[What the task asks]
Each line in the data holding "Submitted" should be listed.

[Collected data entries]
————

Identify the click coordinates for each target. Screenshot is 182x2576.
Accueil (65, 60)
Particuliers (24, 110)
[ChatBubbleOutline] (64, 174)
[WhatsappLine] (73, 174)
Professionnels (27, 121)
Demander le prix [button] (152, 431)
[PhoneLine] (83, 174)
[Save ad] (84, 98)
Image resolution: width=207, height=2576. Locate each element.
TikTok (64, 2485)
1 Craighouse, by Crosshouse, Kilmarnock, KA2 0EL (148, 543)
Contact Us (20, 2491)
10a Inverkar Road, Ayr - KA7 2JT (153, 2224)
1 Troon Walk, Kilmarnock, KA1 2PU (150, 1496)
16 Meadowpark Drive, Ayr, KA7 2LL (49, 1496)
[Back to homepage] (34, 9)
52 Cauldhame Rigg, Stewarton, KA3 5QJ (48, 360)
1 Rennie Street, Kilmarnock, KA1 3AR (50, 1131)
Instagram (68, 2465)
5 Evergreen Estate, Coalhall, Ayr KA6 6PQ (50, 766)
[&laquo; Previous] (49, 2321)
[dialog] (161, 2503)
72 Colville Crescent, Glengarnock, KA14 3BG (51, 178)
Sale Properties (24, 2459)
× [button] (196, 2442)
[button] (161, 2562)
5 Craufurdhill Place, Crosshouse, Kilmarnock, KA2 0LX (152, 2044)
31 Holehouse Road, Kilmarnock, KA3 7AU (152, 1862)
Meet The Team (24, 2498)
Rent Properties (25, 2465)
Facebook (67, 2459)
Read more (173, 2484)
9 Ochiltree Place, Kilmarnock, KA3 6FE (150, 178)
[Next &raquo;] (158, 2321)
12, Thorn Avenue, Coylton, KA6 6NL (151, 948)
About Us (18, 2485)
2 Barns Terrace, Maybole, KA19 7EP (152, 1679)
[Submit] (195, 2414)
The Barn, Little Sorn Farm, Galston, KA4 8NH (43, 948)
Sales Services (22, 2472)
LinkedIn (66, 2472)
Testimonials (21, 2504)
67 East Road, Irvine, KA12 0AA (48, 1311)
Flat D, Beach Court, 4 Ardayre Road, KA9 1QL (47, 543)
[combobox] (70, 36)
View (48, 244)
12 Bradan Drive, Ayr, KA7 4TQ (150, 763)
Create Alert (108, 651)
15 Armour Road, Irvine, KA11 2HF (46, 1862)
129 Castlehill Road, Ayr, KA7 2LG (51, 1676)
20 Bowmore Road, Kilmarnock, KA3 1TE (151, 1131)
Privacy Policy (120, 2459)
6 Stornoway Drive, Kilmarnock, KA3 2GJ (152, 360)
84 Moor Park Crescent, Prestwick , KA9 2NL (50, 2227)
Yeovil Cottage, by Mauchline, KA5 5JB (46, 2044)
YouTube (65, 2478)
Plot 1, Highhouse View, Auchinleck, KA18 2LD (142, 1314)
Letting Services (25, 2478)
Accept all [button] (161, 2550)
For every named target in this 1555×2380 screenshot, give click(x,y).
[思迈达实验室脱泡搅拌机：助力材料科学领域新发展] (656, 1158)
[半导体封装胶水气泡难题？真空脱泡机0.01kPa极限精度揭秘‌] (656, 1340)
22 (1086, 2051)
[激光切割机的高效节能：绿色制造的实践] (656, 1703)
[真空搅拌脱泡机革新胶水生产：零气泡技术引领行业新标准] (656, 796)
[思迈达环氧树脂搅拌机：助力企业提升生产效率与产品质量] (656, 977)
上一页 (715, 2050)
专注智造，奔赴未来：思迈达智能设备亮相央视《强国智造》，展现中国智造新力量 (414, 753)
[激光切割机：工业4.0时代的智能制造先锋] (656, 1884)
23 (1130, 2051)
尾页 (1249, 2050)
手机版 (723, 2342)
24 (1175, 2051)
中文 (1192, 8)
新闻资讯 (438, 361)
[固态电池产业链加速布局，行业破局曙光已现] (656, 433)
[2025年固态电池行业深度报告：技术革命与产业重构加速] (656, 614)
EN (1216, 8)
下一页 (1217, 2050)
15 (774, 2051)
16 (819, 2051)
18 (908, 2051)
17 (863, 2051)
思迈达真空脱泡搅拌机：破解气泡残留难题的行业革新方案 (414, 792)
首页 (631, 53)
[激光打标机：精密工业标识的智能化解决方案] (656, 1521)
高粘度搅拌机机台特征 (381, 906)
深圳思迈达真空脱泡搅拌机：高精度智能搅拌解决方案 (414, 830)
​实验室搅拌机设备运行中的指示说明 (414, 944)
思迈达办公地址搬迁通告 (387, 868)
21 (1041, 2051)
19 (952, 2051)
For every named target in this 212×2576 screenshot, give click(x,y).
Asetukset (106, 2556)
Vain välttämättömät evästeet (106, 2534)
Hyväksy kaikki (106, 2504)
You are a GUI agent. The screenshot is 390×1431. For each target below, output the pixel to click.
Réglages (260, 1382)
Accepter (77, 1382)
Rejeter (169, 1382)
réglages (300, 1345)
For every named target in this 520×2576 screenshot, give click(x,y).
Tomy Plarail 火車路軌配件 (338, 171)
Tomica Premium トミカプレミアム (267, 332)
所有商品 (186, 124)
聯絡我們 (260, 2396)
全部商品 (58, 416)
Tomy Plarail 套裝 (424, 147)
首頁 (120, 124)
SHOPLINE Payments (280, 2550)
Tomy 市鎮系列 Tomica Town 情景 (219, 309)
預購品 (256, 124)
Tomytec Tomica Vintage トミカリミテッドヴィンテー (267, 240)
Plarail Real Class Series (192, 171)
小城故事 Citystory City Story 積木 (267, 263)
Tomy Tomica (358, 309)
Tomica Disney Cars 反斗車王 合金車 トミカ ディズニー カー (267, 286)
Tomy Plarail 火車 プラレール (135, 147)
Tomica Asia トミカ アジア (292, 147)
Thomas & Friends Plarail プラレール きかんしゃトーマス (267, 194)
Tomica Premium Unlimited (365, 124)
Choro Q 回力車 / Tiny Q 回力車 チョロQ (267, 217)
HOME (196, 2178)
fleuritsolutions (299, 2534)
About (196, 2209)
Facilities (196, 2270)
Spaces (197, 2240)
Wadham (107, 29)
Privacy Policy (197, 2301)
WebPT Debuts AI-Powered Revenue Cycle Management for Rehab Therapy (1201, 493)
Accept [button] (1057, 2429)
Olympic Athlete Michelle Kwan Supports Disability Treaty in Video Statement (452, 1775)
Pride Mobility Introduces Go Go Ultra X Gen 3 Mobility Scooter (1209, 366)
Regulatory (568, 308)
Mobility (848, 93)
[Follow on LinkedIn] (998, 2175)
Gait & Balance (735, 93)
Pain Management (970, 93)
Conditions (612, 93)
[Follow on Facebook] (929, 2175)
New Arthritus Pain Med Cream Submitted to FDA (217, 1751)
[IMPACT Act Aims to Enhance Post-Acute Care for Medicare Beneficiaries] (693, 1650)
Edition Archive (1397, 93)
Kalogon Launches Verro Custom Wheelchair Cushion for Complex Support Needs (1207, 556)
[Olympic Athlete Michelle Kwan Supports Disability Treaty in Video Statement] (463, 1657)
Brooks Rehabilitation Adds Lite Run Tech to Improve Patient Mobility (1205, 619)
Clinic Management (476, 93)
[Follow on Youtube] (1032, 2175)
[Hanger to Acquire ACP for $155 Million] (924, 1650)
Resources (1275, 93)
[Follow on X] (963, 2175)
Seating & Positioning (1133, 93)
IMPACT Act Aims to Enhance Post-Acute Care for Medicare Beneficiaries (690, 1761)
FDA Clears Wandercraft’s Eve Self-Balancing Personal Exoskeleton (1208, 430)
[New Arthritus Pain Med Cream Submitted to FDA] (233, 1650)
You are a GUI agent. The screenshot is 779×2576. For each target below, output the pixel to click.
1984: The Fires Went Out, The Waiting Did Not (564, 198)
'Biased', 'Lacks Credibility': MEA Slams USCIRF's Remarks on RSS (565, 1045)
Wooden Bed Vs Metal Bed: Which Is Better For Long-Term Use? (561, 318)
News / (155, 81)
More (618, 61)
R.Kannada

————

[Result of this task]
New Arthritus Pain Med Cream Submitted to FDA (217, 1751)
[New Arthritus Pain Med Cream Submitted to FDA] (233, 1650)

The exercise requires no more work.